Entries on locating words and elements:
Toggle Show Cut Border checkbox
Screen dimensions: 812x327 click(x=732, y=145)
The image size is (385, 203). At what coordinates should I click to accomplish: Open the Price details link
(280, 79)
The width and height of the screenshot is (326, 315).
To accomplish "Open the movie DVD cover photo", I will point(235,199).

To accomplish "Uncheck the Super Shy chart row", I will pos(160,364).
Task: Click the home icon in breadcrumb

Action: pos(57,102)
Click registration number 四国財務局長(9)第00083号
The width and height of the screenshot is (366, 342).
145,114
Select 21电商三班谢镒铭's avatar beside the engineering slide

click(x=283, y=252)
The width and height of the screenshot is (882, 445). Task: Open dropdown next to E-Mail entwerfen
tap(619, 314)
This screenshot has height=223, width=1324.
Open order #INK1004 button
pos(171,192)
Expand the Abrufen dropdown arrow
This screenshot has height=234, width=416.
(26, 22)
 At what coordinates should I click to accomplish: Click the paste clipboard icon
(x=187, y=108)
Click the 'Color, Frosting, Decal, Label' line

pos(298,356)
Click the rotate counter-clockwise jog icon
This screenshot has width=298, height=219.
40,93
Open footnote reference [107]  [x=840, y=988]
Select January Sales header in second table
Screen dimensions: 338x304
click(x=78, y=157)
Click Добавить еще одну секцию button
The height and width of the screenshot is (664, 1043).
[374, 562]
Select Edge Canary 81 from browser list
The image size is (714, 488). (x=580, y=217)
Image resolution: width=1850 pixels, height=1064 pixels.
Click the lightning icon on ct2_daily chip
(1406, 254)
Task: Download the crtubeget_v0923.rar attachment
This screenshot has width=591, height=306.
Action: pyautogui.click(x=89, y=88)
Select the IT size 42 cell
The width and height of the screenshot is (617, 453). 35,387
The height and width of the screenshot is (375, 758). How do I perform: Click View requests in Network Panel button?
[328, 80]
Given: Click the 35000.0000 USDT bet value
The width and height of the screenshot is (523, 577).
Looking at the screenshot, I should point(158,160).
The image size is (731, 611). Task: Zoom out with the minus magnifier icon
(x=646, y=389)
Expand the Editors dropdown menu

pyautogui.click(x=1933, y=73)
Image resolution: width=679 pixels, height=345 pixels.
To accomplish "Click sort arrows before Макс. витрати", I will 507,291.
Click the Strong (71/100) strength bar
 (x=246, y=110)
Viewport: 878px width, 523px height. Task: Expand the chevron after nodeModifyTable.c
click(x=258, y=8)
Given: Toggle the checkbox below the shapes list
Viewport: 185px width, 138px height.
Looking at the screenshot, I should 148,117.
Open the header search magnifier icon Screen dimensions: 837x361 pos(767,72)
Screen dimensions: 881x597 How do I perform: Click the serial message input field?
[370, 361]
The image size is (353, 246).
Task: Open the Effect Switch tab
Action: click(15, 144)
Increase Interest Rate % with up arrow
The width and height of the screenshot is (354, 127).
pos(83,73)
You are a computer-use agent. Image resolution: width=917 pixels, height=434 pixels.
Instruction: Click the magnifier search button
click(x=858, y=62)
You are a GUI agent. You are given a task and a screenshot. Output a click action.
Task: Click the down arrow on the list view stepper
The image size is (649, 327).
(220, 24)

GOAL: Reproduce the records above verbatim, everything from the line containing "Click the Strong (71/100) strength bar" down to the line containing "Open the header", with both of those lines included.

EXERCISE OUTPUT:
Click the Strong (71/100) strength bar
 (x=246, y=110)
Viewport: 878px width, 523px height. Task: Expand the chevron after nodeModifyTable.c
click(x=258, y=8)
Given: Toggle the checkbox below the shapes list
Viewport: 185px width, 138px height.
Looking at the screenshot, I should 148,117.
Open the header search magnifier icon Screen dimensions: 837x361 pos(767,72)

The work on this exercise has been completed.